How I Stopped Seeing Privilege in Black and White

What God taught this second-generation, child of immigrants about the nuance of status.

When I moved to Kenya earlier this year, I became white, powerful, and unfathomably wealthy.

My little family of three lives in a five-bedroom home, and we employ a fulltime house helper and driver—all for less than we paid in rent in Silicon Valley. We have every comfort we could possibly want in a country in which 77 percent of the population doesn’t have access to electricity and 37 percent don’t have safe drinking water.

As an Asian American who grew up in an immigrant, lower-middle-class family, this is the most privileged I have ever been. The everyday struggles of the majority of Kenyans—against unemployment, poverty, corruption, extrajudicial police killings, and more—are not struggles that I will likely have to face here. In this warm and polite culture, I am treated with extra respect because of the lightness of my skin and the depth of my wallet.
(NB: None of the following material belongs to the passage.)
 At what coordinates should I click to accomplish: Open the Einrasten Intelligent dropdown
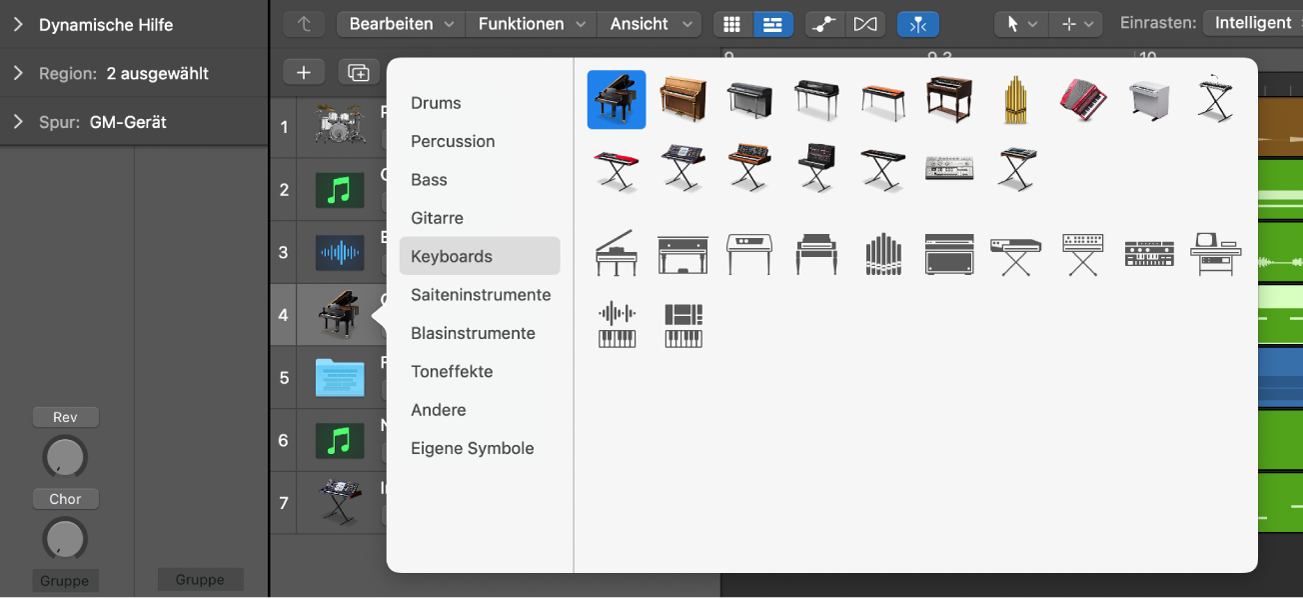[x=1252, y=23]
It feels strange. Despite my discomfort with the idea, I cannot deny the abundance of my resources compared to those around me. When our helper tells me about her longstanding toothache, or when she muses how nice it would be to own a refrigerator, or when I realize my family’s meal costs as much as her rent, my first response is a messy mix of compassion and guilt—followed by overwhelming anxiety about whether I should do something to help.

For several years after college, I worked in the nonprofit sector with other young, idealistic professionals who were passionate about social justice. My colleagues and I used the word privilege almost like an insult. We saw ourselves—people of color who had experienced financial struggle and systemic prejudice—as individuals free of the taint of privilege. We believed that other people, ...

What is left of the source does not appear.